# [TASK DIRECTIONS]
All of the records should be given again exactly as they appear.

Stored data entries
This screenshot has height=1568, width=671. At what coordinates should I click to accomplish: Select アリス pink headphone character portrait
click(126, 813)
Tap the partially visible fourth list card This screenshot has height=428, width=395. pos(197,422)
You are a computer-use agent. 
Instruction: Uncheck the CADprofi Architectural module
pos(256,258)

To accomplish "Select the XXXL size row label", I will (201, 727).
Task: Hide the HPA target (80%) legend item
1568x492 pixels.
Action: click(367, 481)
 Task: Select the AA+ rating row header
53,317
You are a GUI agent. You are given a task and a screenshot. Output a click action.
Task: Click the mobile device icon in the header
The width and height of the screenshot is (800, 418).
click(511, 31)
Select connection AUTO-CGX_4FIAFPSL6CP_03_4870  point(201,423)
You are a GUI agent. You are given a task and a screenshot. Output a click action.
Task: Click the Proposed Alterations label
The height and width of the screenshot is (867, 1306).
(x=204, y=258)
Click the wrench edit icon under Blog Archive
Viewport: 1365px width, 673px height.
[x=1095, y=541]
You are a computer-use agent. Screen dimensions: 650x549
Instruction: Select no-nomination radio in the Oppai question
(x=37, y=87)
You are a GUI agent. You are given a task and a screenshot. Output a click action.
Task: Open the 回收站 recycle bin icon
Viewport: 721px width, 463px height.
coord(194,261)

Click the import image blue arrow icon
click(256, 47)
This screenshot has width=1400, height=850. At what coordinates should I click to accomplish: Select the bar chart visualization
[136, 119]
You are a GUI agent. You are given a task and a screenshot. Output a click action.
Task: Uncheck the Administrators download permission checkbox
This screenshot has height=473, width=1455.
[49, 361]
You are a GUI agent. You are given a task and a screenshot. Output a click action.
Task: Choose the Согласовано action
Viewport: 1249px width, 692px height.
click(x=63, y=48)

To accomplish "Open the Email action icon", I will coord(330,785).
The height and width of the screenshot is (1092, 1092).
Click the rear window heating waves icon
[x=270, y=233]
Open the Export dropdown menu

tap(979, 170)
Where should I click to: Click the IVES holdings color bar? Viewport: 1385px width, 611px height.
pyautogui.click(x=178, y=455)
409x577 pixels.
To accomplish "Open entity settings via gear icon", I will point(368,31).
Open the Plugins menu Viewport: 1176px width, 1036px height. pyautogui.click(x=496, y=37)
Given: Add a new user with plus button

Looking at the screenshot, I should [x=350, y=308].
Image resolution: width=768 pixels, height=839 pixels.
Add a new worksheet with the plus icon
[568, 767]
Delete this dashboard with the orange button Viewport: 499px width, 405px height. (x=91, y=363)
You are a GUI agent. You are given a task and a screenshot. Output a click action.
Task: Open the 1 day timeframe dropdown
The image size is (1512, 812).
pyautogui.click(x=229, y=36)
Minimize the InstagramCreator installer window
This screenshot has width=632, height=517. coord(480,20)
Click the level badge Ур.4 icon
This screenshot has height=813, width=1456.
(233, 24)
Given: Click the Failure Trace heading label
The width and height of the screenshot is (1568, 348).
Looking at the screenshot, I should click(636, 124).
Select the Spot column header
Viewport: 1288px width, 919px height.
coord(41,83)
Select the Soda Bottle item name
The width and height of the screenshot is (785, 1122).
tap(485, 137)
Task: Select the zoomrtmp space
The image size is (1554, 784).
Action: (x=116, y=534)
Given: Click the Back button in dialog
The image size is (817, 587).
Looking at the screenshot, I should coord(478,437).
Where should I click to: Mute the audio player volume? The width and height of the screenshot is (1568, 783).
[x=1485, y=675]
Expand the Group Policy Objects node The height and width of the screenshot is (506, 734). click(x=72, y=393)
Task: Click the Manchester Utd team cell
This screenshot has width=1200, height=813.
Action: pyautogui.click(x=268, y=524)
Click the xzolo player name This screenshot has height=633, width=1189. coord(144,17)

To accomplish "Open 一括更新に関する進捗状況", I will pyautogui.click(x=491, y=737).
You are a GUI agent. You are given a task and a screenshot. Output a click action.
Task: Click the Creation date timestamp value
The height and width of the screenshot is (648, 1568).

# [WRITTEN SOLUTION]
This screenshot has height=1568, width=671. At what coordinates should I click to accomplish: Select アリス pink headphone character portrait
click(126, 813)
Tap the partially visible fourth list card This screenshot has height=428, width=395. pos(197,422)
You are a computer-use agent. 
Instruction: Uncheck the CADprofi Architectural module
pos(256,258)

To accomplish "Select the XXXL size row label", I will (201, 727).
Task: Hide the HPA target (80%) legend item
1568x492 pixels.
Action: click(367, 481)
 Task: Select the AA+ rating row header
53,317
You are a GUI agent. You are given a task and a screenshot. Output a click action.
Task: Click the mobile device icon in the header
The width and height of the screenshot is (800, 418).
click(511, 31)
Select connection AUTO-CGX_4FIAFPSL6CP_03_4870  point(201,423)
You are a GUI agent. You are given a task and a screenshot. Output a click action.
Task: Click the Proposed Alterations label
The height and width of the screenshot is (867, 1306).
(x=204, y=258)
Click the wrench edit icon under Blog Archive
Viewport: 1365px width, 673px height.
[x=1095, y=541]
You are a computer-use agent. Screen dimensions: 650x549
Instruction: Select no-nomination radio in the Oppai question
(x=37, y=87)
You are a GUI agent. You are given a task and a screenshot. Output a click action.
Task: Open the 回收站 recycle bin icon
Viewport: 721px width, 463px height.
coord(194,261)

Click the import image blue arrow icon
click(256, 47)
This screenshot has width=1400, height=850. At what coordinates should I click to accomplish: Select the bar chart visualization
[136, 119]
You are a GUI agent. You are given a task and a screenshot. Output a click action.
Task: Uncheck the Administrators download permission checkbox
This screenshot has height=473, width=1455.
[49, 361]
You are a GUI agent. You are given a task and a screenshot. Output a click action.
Task: Choose the Согласовано action
Viewport: 1249px width, 692px height.
click(x=63, y=48)

To accomplish "Open the Email action icon", I will coord(330,785).
The height and width of the screenshot is (1092, 1092).
Click the rear window heating waves icon
[x=270, y=233]
Open the Export dropdown menu

tap(979, 170)
Where should I click to: Click the IVES holdings color bar? Viewport: 1385px width, 611px height.
pyautogui.click(x=178, y=455)
409x577 pixels.
To accomplish "Open entity settings via gear icon", I will point(368,31).
Open the Plugins menu Viewport: 1176px width, 1036px height. pyautogui.click(x=496, y=37)
Given: Add a new user with plus button

Looking at the screenshot, I should [x=350, y=308].
Image resolution: width=768 pixels, height=839 pixels.
Add a new worksheet with the plus icon
[568, 767]
Delete this dashboard with the orange button Viewport: 499px width, 405px height. (x=91, y=363)
You are a GUI agent. You are given a task and a screenshot. Output a click action.
Task: Open the 1 day timeframe dropdown
The image size is (1512, 812).
pyautogui.click(x=229, y=36)
Minimize the InstagramCreator installer window
This screenshot has width=632, height=517. coord(480,20)
Click the level badge Ур.4 icon
This screenshot has height=813, width=1456.
(233, 24)
Given: Click the Failure Trace heading label
The width and height of the screenshot is (1568, 348).
Looking at the screenshot, I should click(636, 124).
Select the Spot column header
Viewport: 1288px width, 919px height.
coord(41,83)
Select the Soda Bottle item name
The width and height of the screenshot is (785, 1122).
tap(485, 137)
Task: Select the zoomrtmp space
The image size is (1554, 784).
Action: (x=116, y=534)
Given: Click the Back button in dialog
The image size is (817, 587).
Looking at the screenshot, I should coord(478,437).
Where should I click to: Mute the audio player volume? The width and height of the screenshot is (1568, 783).
[x=1485, y=675]
Expand the Group Policy Objects node The height and width of the screenshot is (506, 734). click(x=72, y=393)
Task: Click the Manchester Utd team cell
This screenshot has width=1200, height=813.
Action: pyautogui.click(x=268, y=524)
Click the xzolo player name This screenshot has height=633, width=1189. coord(144,17)

To accomplish "Open 一括更新に関する進捗状況", I will pyautogui.click(x=491, y=737).
You are a GUI agent. You are given a task and a screenshot. Output a click action.
Task: Click the Creation date timestamp value
The height and width of the screenshot is (648, 1568).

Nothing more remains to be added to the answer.